[Saved entries]
BEGIN
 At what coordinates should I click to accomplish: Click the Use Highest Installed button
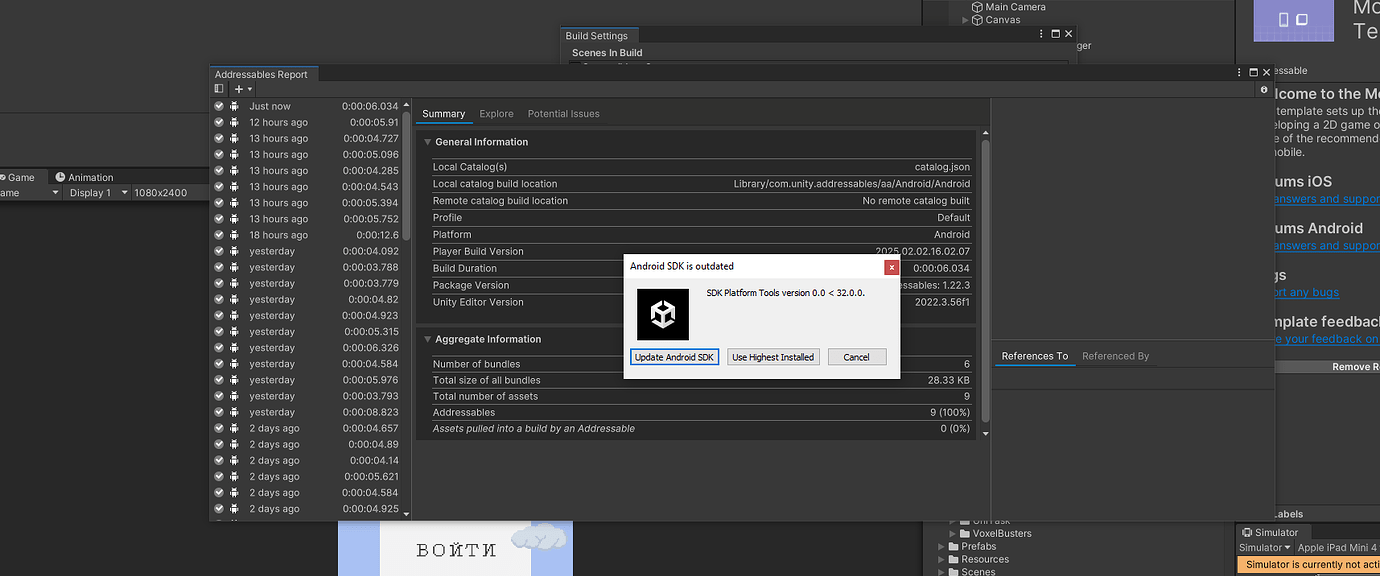click(772, 357)
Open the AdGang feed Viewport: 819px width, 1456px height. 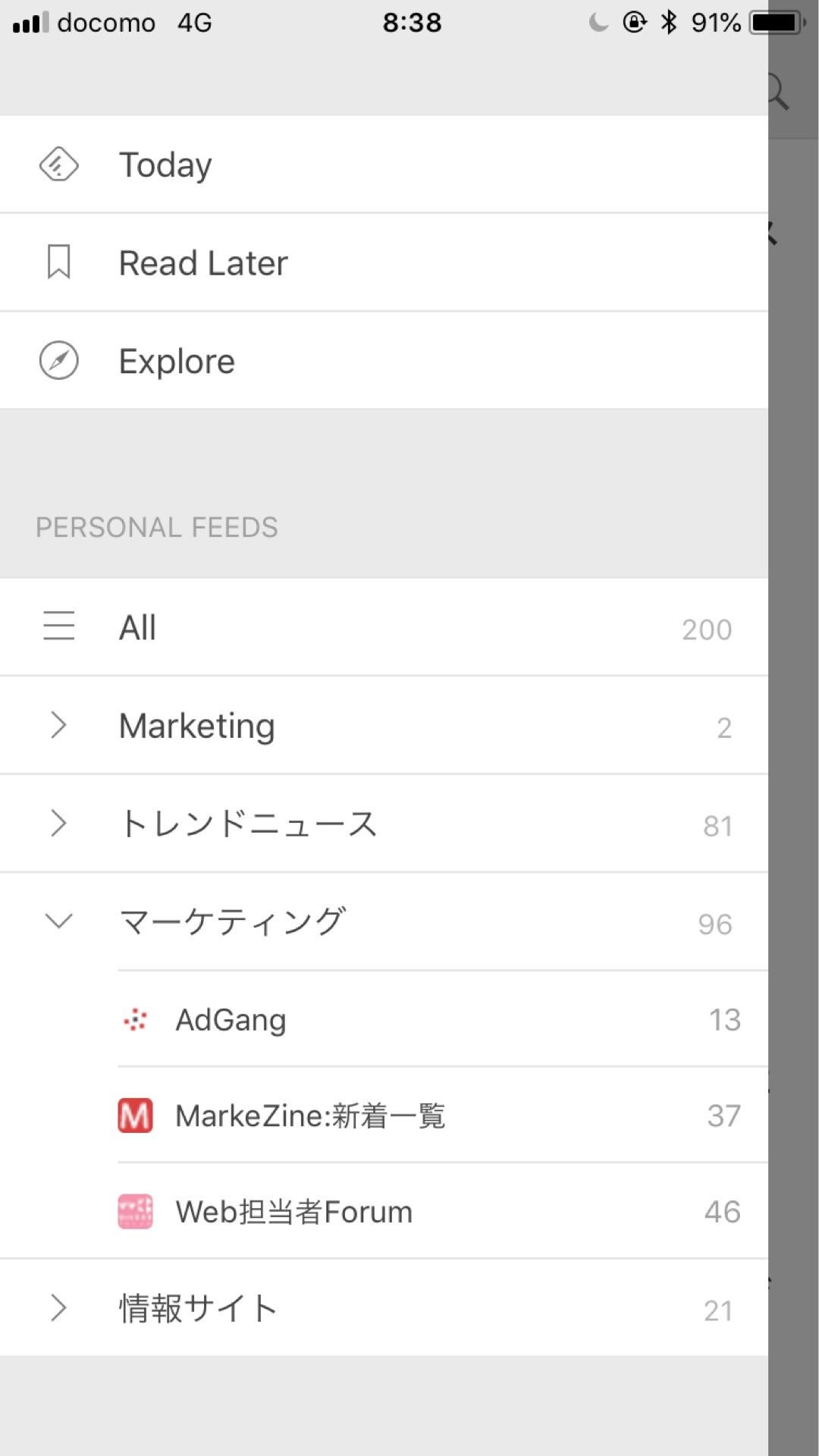[231, 1020]
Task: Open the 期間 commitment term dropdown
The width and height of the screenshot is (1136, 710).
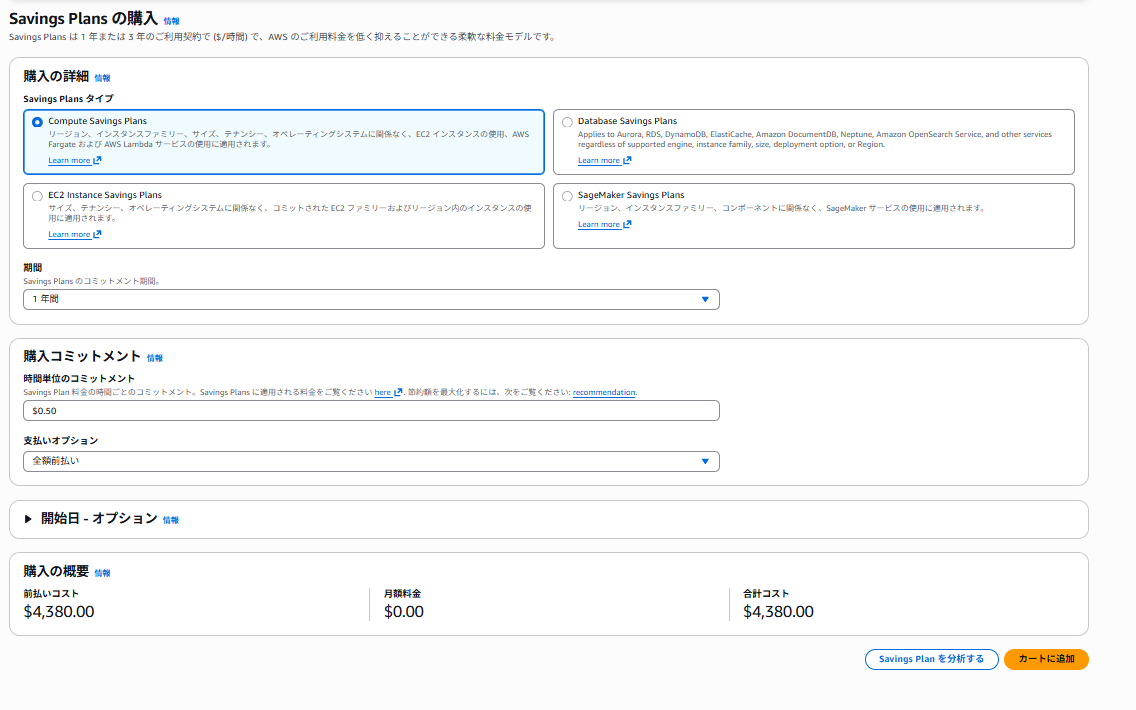Action: coord(371,300)
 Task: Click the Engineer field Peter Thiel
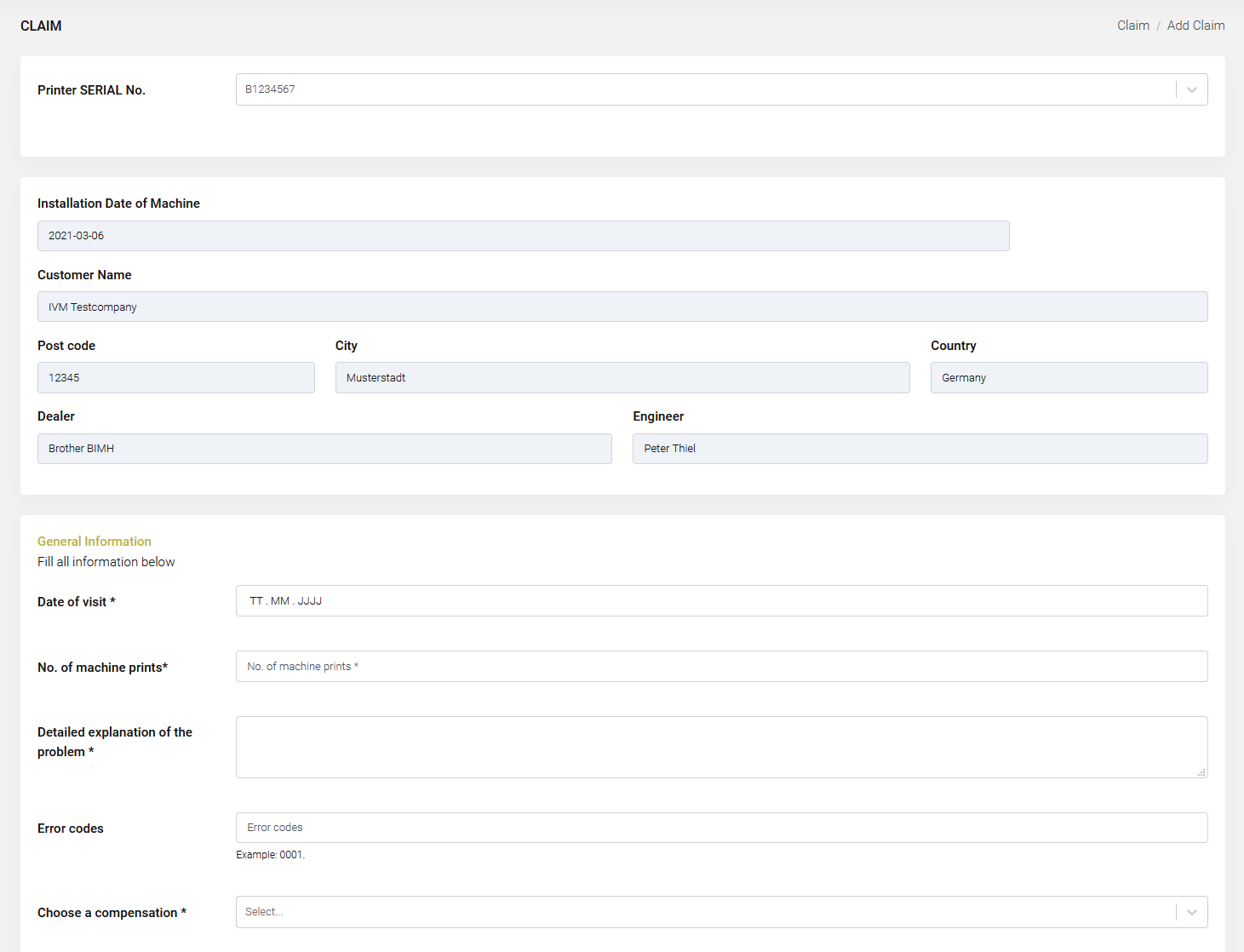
END
• Exercise directions
Go through the data above and copy each line in which "Task" appears.

• Problem solution
Task: Open the 期間 commitment term dropdown
 Task: Click the Engineer field Peter Thiel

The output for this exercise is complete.